Written laws are like spiders' webs, and will like them only entangle and hold the poor and weak, while the rich and powerful will easily break through them.
Sappho (fl. c. 600 BC), Greek lyric poet
The angel of spring, the mellow-throated nightingale.
Hesperus bringing together. All that the morning star scattered.
What is beautiful is good, and who is good will soon also be beautiful.
Simonides of Ceos (556 BC - 467 BC), Greek lyric poet
Of earthly goods, the best is a good wife; A bad, the bitterest curse of human life.
Painting is silent poetry, poetry is eloquent painting.
The gods do not fight against necessity.
We count it death to falter, not to die.
Heraclitus of Ephesus (c. 540 BC - c. 480 BC), Greek philosopher
Everything flows and nothing stays.
You can't step twice into the same river.
The road up and the road down are one and the same.
A man's character is his fate.
Bias of Priene (c. 566 BC) Greek one of Seven sages
It is better to decide a difference between enemies than friends, for one of our friends will certainly become an enemy and one of our enemies a friend.
Most men are bad.
Speak of the gods as they are.
Themistocles (514? BC - 449 BC) Athenian statesman and commander
I never learned how to tune a harp, or play upon a lute; but I know how to raise a small and inconsiderable city to glory and greatness.

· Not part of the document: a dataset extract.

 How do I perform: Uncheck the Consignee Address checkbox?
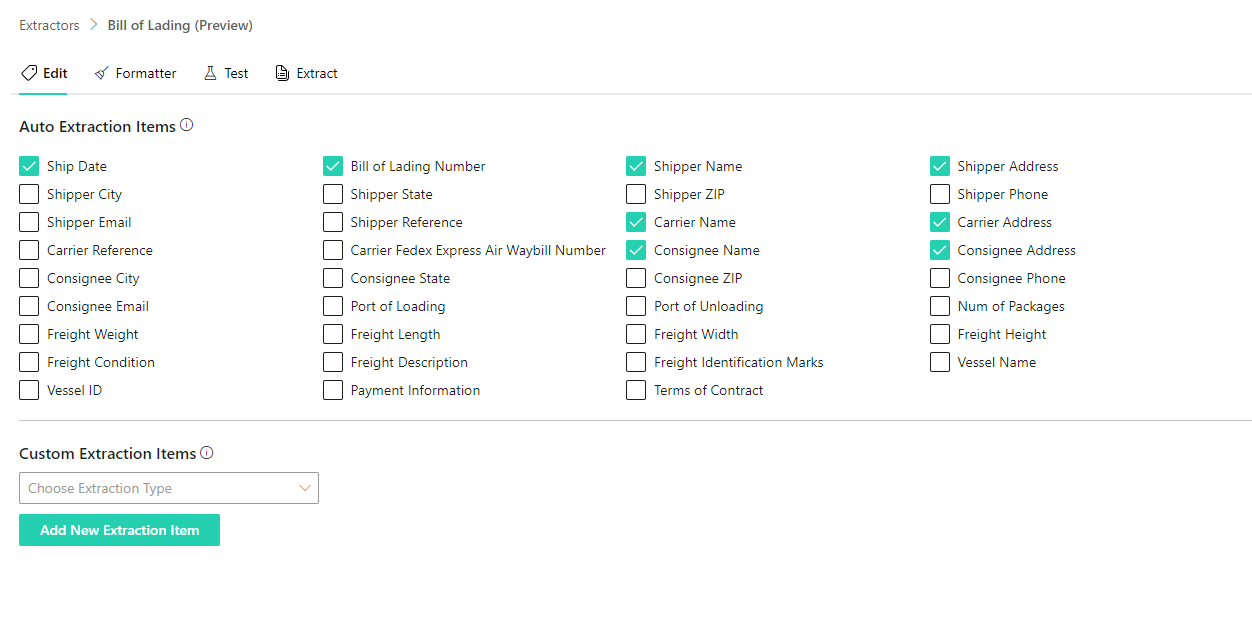[x=940, y=250]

Strike, not hear. Strike, but hear me.
Anaxagoras (c. 500 BC - c. 428 BC) Greek philosopher and scientist
Appearances are a glimpse of the unseen.
Protagoras (490? BC - 420? BC), Greek sophist and philosopher
Man is the measure of all things.
Leontinus Gorgias (483 BC - 375 BC) Greek sophist and rhetorician
In arguing one should meet serious pleading with humor, and humor with serious pleading.
Antisthenes (444 BC - c. 371 BC), Greek philosopher and founder of Cynic school
We must not contradict, but instruct him that contradicts us; for a madman is not cured by another running mad also.

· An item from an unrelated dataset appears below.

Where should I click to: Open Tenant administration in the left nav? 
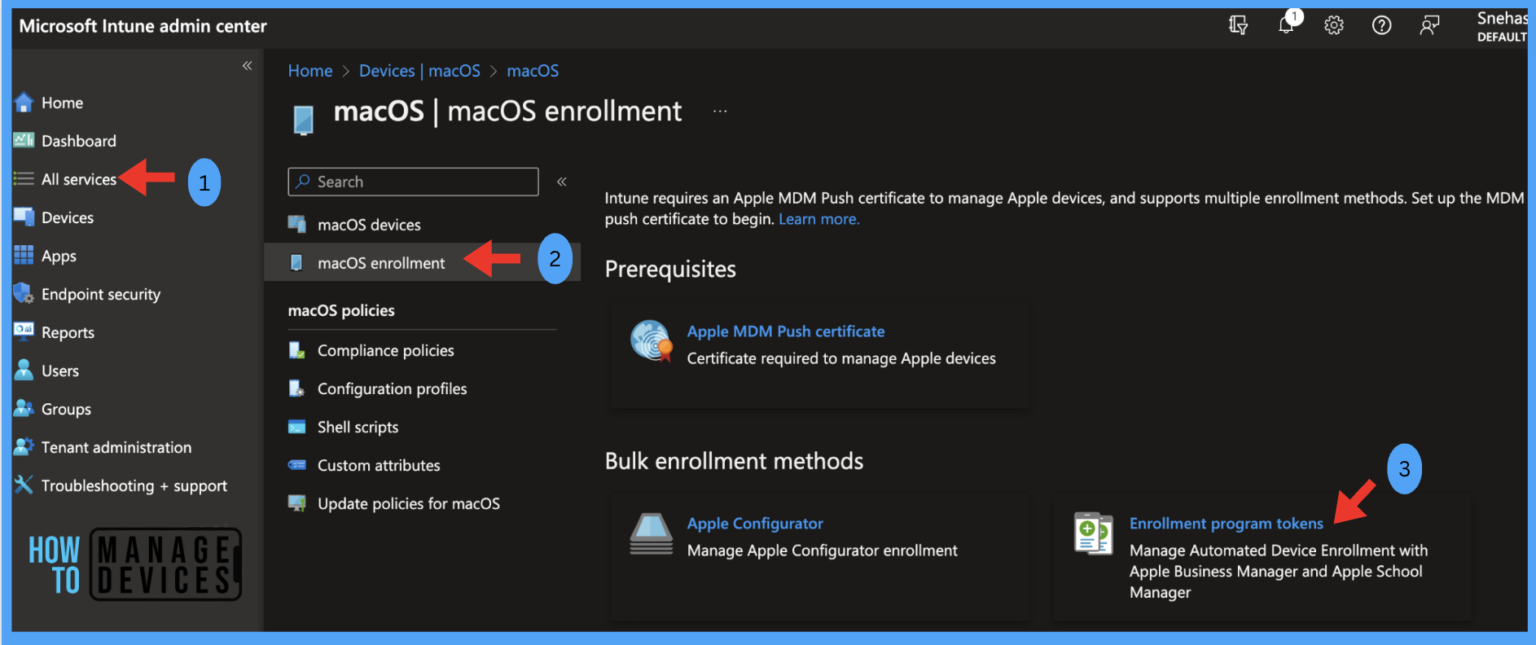click(116, 447)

Isocrates (436 BC - 338 BC), Athenian orator
What is got over the devil's back is spent under his belly.
If you be a lover of instruction, you will be well instructed.
Scopas (400 BC - 320 BC) Greek sculptor and architect
It is in these useless and superfluous things that I am rich and happy.
Mencius (371 BC - 289 BC), Chinese philosopher
Human nature is good, just as water seeks low ground. There is no man who is not good, just as there is no water that does not flow downward.
We survive on adversity and perish in ease and comfort.
What is the most important duty? One's duty toward one's parent.
If the prince of a State love benevolence, he will have no opponent in all the empire.
Men must be decided on what they will not do, and then they are able to act with vigor in what they ought to do.
The great man is he who does not lose his child's heart.
There is no greater delight than to be conscious of sincerity on self-examination.
Chuang Tzu (Zhuangzi) (369 BC - 286 BC), Chinese philosopher
Sound intelligence promises victory in every battle.
The greatest tragedy that can befall a person is the atrophy of his mind.
Philemon (360? BC - 262? BC), Greek poet of new comedy
A just man is not one who does no ill, But he, who with the power, has not the will.
Lady Ho (c. 300 BC), Chinese poet
When a pair of magpies fly together. They do not envy the pair of phoenixes.
Appius Claudius Caecus (c. 312 BC - 278 BC), Roman orator
Each man is the smith of his own fortune.